Me: I am working because we can use the money.  We can’t make ends meet without extra money.  We needed more and one of us had to do something!  (I already know this was a terrible thing to say.  I knew it was bad when I said it but I was angry!  And he makes a really good income- but we have had a lot of various financial situations come up through no fault of our own)

YIKES!!!!!!!!!!!!!!!  Saying those three things you just said  is THE ULTIMATE disrespect for your man as a provider and a man.  PLEASE, PLEASE, PLEASE, PLEASE I am begging you –  I am on my knees –  NEVER, EVER, EVER say anything that might remotely sound like you don’t appreciate his provision and like it’s not enough for you and you are ungrateful and not satisfied.  MAJOR, MAJOR, MAJOR disrespect.

Mark: Well, I will not be sweeping the floor and that’s the end.
Me: I knew you wouldn’t the first time you said you wouldn’t.  And if you think I am going to sit here and fight with you and cry all night you are wrong!  I have too much to do.

More disrespect. 🙁  WHEW!

I get up, do my needed things and get ready for bed.  Mark goes to asleep in his recliner to ‘escape’ me.  I know that is what he is doing- I have seen him do this before.  He comes to bed after I am asleep.

I don’t blame him for escaping you.  You were awful that night.  He wasn’t safe with you.  🙁  He was also probably trying to contain his anger at how you had treated him and didn’t want to go before the firing squad again.

The next morning when I get ready to leave to take the kids to school, I go in to kiss him goodbye because we never part without kissing goodbye and saying I love you even in the midst of an argument and I am grateful for that.
Me: I am leaving.
Mark: I love you honey.  Be careful.  Kisses me.
I am not ready to let this go!
Me: You were mean to me last night.

WOW!!!!!!!  When you actually see what you have done the night before – you are going to seriously kick yourself for that comment.  You should have been begging him to forgive you for your outlandish disrespect and contempt and lack of gratitude for all he does for your family and for trying to control him and make him do what you wanted.

Mark: Do you think you weren’t mean to me?
Me: No, I didn’t act right either and I am sorry.
Mark: I am sorry, too, honey.
Me: But you need to help me!

WHAT??!?!  You are STILL not letting it go.  WOW!  Better to let it go after you both apologized.   You can want him to help you.  But you are trying to control him.  If you apologize and say, “but…”  You just negated your apology.  And you added to the disrespect meter again.

Mark: I know.
Me: Will you help me in the future?

Wow.  You just won’t drop this will you?  That is disrespectful too!  To keep on going on and on and on and not just dropping the issue is really disrespectful and annoying to most husbands.
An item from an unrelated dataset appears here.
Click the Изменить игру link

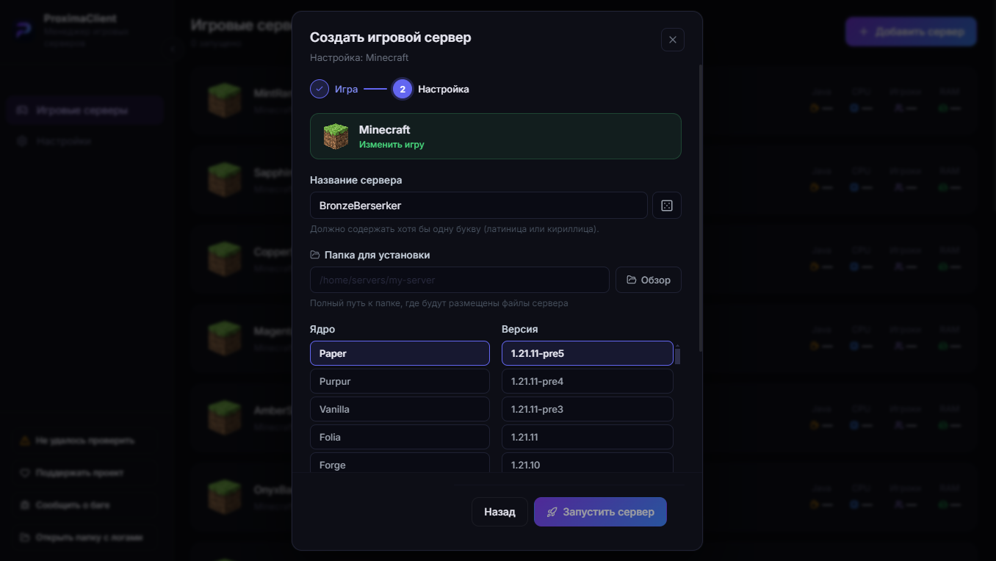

Mark: Yes. (He says this grudginglyBut saying and doing are two very different things is what I am thinking and who wants to ask if it is going to be a fight?  And my car is still not fixed!)

He is saying yes to get you to drop the issue already!  You aren’t going to let him say no.  You are going to try to control him and force him to say what you want no matter what he thinks is best or right.

So, I leave and we go on but I don’t feel resolution and am unhappy we had this fight and it went the way it did….
I don’t want to misrepresent us- we can go 6 months without a cross word between us.  He really is good to me in many ways and I love him dearly.  I just don’t know how to communicate with him.  I know I can learn a different way.  What is a better way to handle a conversation like that?

Thankfully – PRAISE GOD – this wife saw her disrespect after this email and has made leaps and bounds with God’s help over the past few weeks.  The conversations they have had lately don’t even sound like the same couple.  Thank You, Lord!